It is often said in genealogy (or any field of research, really) that “extraordinary claims require extraordinary evidence”. Fair enough. But how does one know what is an extraordinary claim? We can extrapolate from our own experience and society, but our ancestors often lived in very different times and circumstances. What might seem extraordinary or strange to us might have been quite common to them and vice versa.
I'm a moderator on the Mathematica.SE site, so I’m aware of the social network analysis capabilities in Mathematica, even though I’ve never really used them. They, and a recent post on Stephen Wolfram’s blog got me thinking about the genealogical equivalent.
The big sites like Ancestry.com, Familysearch.org and FindMyPast.co.uk have all collected literally millions of trees and built up profiles of tens of millions of individuals and families. It seems obvious that one could build up statistical statements about what was most common historically, and then people could compare their current hypotheses about their own ancestors to these statements to help decide if they are making “extraordinary claims”. I’ll give some examples to show what I mean. Bear in mind that the following are all completely made up, but are the sort of thing I had in mind:
15% of men and 16% of women born in 18th century England married more than once; only 2% of either men or women married more than twice. ( ok so my great^4 grandmother probably didn't marry five times and those are different Alice Smiths... )
94% of people who were not nobility born in Kent between 1650 and 1800 married someone born within twenty miles of them. Less than 1% married someone born more than 50 miles away. ( ok so I can probably rule out that baptism from Lancashire as being for my great^5 grandfather who married and died in Dorset...)
Only 10% of men born in the 1700s in England who subsequently married did so for the first time after they turned 30, and if their parents married before the age of 25, only 3% married after the age of 30. ( hmm, so my great^5 uncle is probably that guy, not that guy who married eight years later. So his wife is most likely to be this woman not that one...)
So my question is: has anyone done this, even over a restricted field such as a particular century or country? Surely there is a statistically-minded Mormon over at FamilySearch or wherever who has thought of doing this? While the exceptional cases clearly can still have happened, it would surely help people formulate their hypotheses if they had an idea how likely or unlikely certain outcomes might have been.
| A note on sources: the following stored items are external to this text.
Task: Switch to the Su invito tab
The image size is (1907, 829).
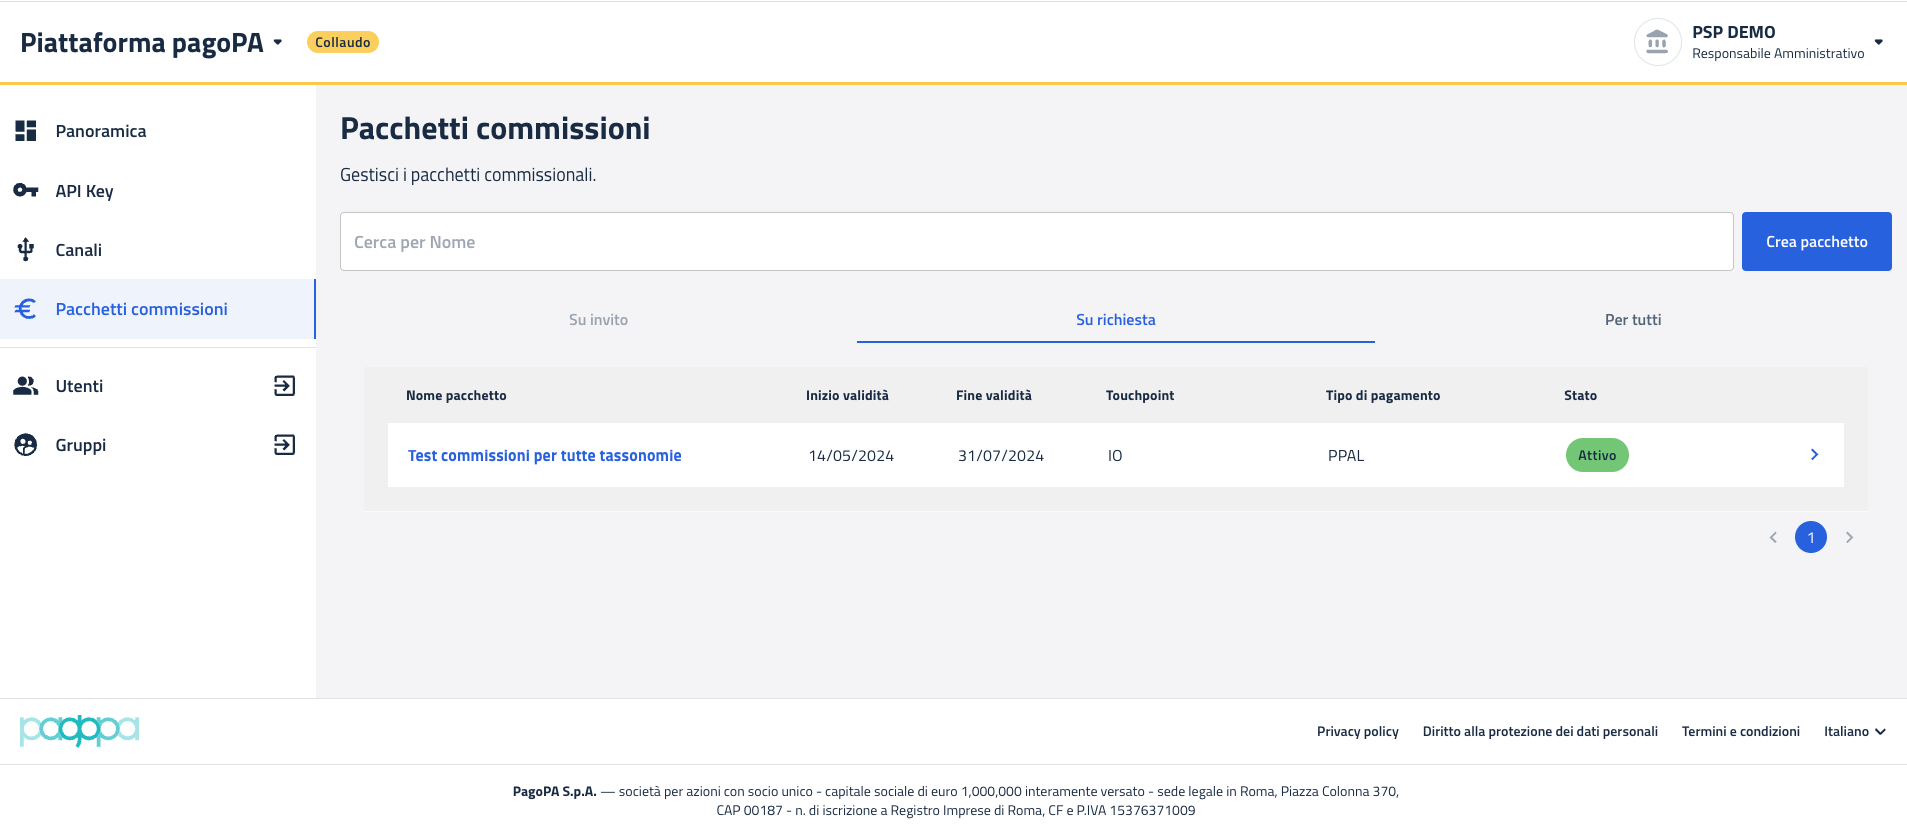Action: point(598,320)
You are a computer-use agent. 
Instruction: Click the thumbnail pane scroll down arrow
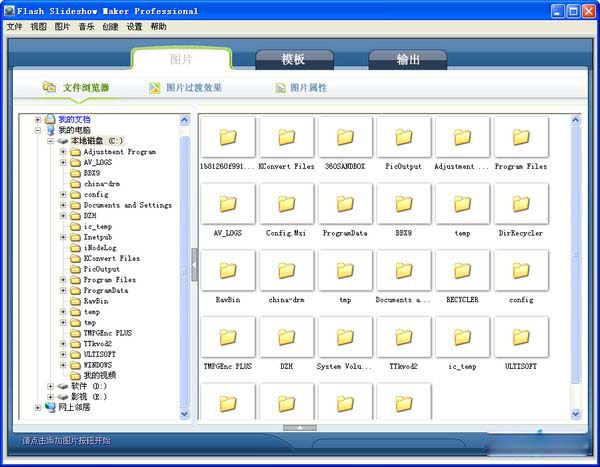coord(576,413)
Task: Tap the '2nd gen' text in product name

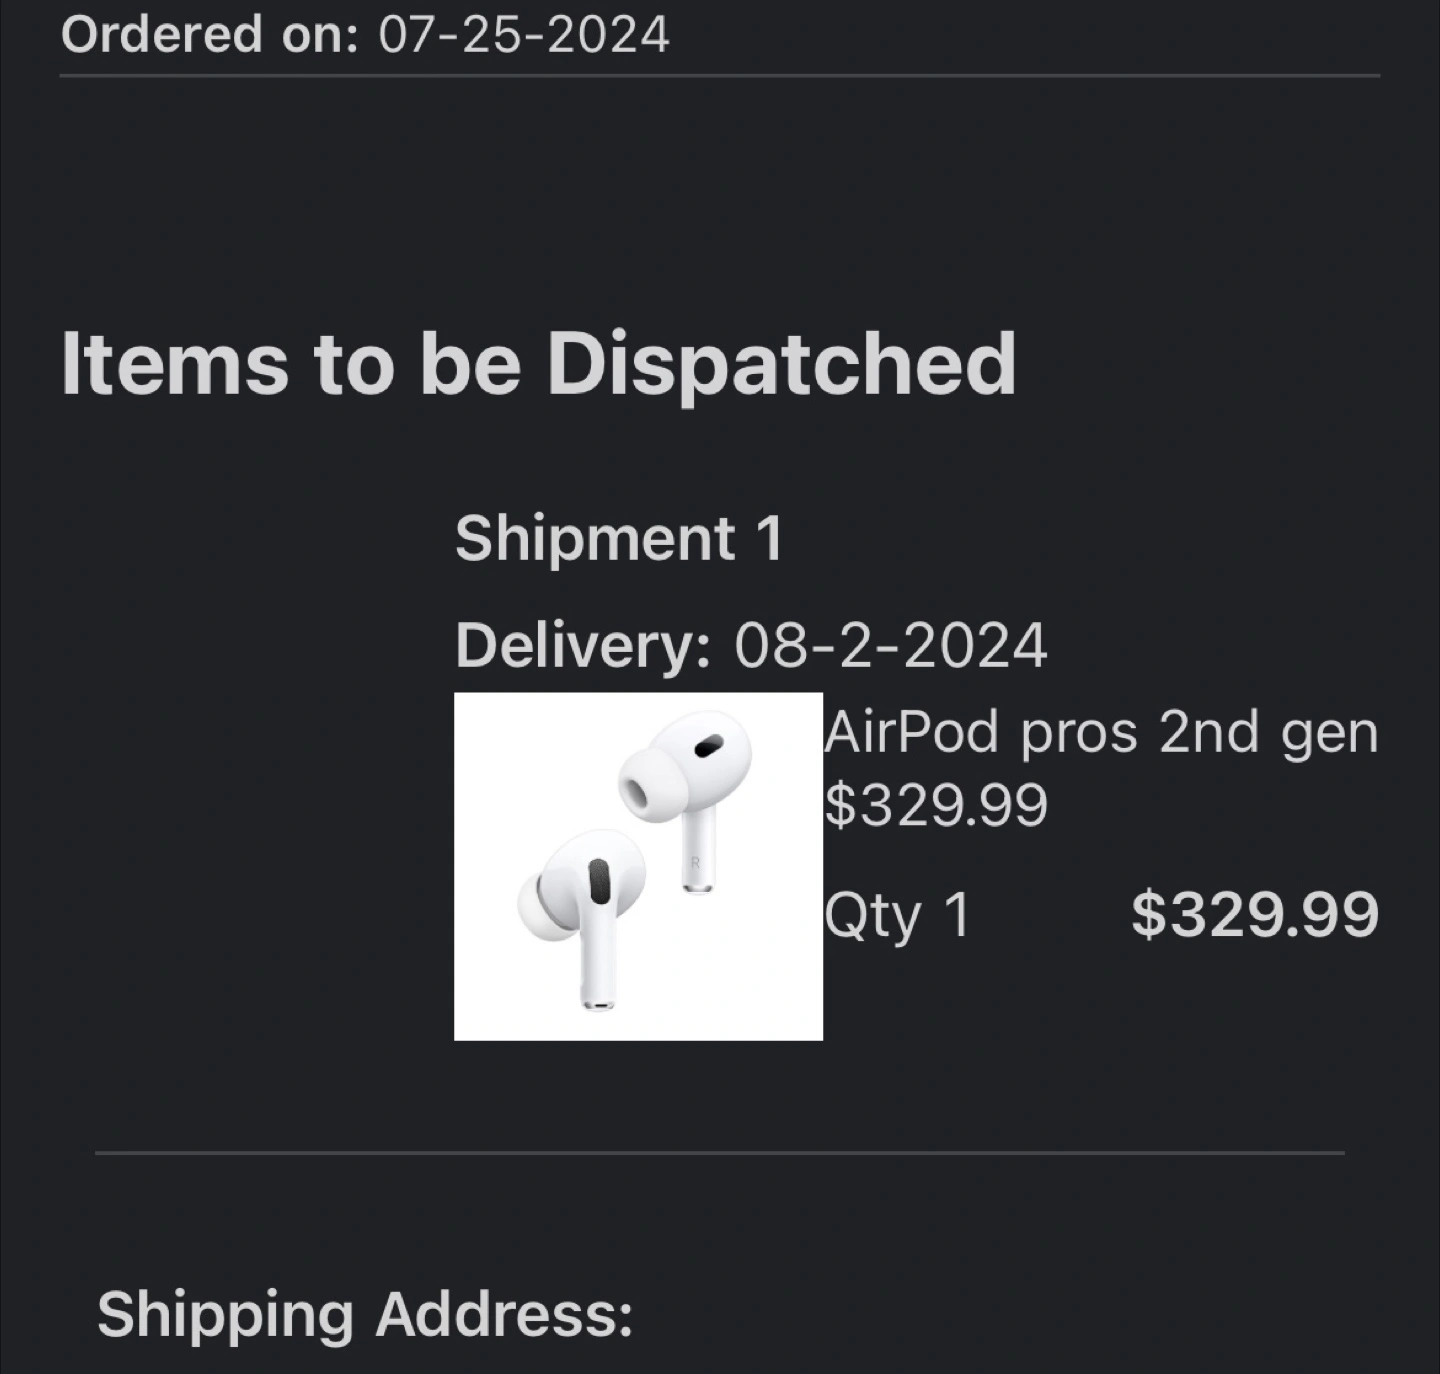Action: pyautogui.click(x=1268, y=732)
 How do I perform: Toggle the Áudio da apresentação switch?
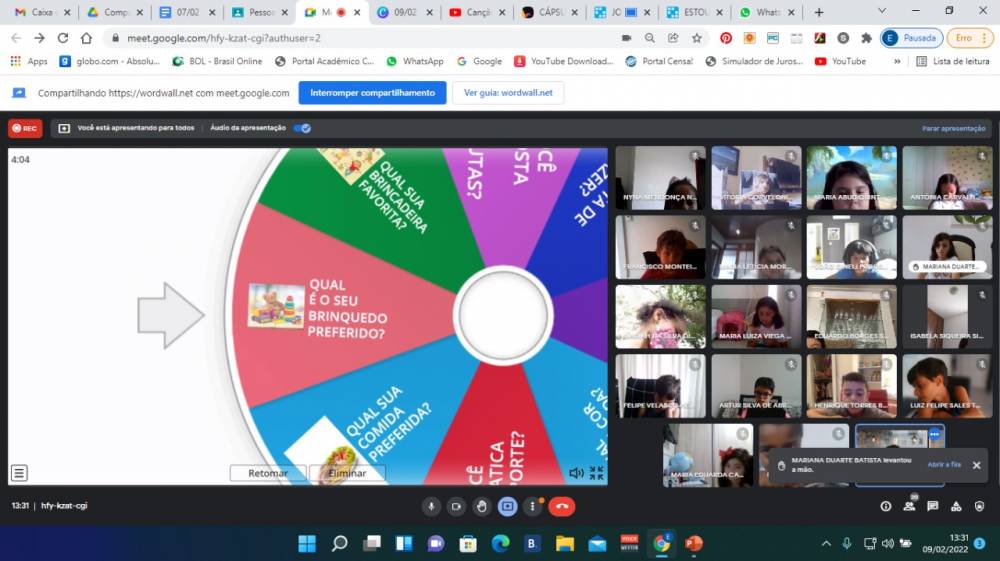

Lots of good responses in the answers and comments. I agree that the data are very dirty. But I'm an economist and thus used to dealing with messy, poorly measured data. The question is whether the errors in the data are enough to materially skew the kinds of statistical statements I have in mind. I can imagine that there would be some skew away from correct conclusions that happened to be unusual (the thrice-married woman, the 17th century couple born 100 miles apart etc). But for a lot of things, the errors in people’s trees would cancel each other out. I think this is the difference between a statistical approach and an historical approach.